Yes, of course the fighting is fake to an extent, but there’s more entertainment to be had then just determining whether or not the fist hit the other wrestler’s face or not. After all, when watching a wrestling program, it’s apparent that about a third of the show’s run time, excluding ad breaks, doesn’t take place in the ring. Pro wrestling relies on theatrics in its shows in different ways, from the in-ring performances of its athletes to the character’s skills on the microphones, and, yes, even the over-dramatic storylines that get the audiences of the big promotions like WWE to tune in every week.
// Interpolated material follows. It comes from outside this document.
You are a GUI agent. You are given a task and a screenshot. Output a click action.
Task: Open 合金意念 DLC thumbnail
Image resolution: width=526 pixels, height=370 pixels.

Breaks between the action in the squared circle include backstage segments between wrestlers, parody talk shows in the ring that advance storylines in a way that doesn’t involve a match, or promotional videos to build up excitement for a future match or return of a wrestler, among many other examples.

There’s something for everyone with pro wrestling: comedy, action, risk-taking, intriguing stories, heroes and villains, and moments that last a lifetime. Sure, this form of entertainment might not be everyone’s cup of tea, and it might be hard to achieve every wrestling promotion’s goal with its audience: to suspend your disbelief. But with promotions all around the world trying all they can to attract viewers (All Elite Wrestling, New Japan Pro-Wrestling, Progress Wrestling, Impact Wrestling, and the industry’s giant, WWE, to name a few), there’s never been a better time than now to consider jumping into the vast world of pro wrestling. Who knows, maybe you’ll find your new favorite pastime in the meantime.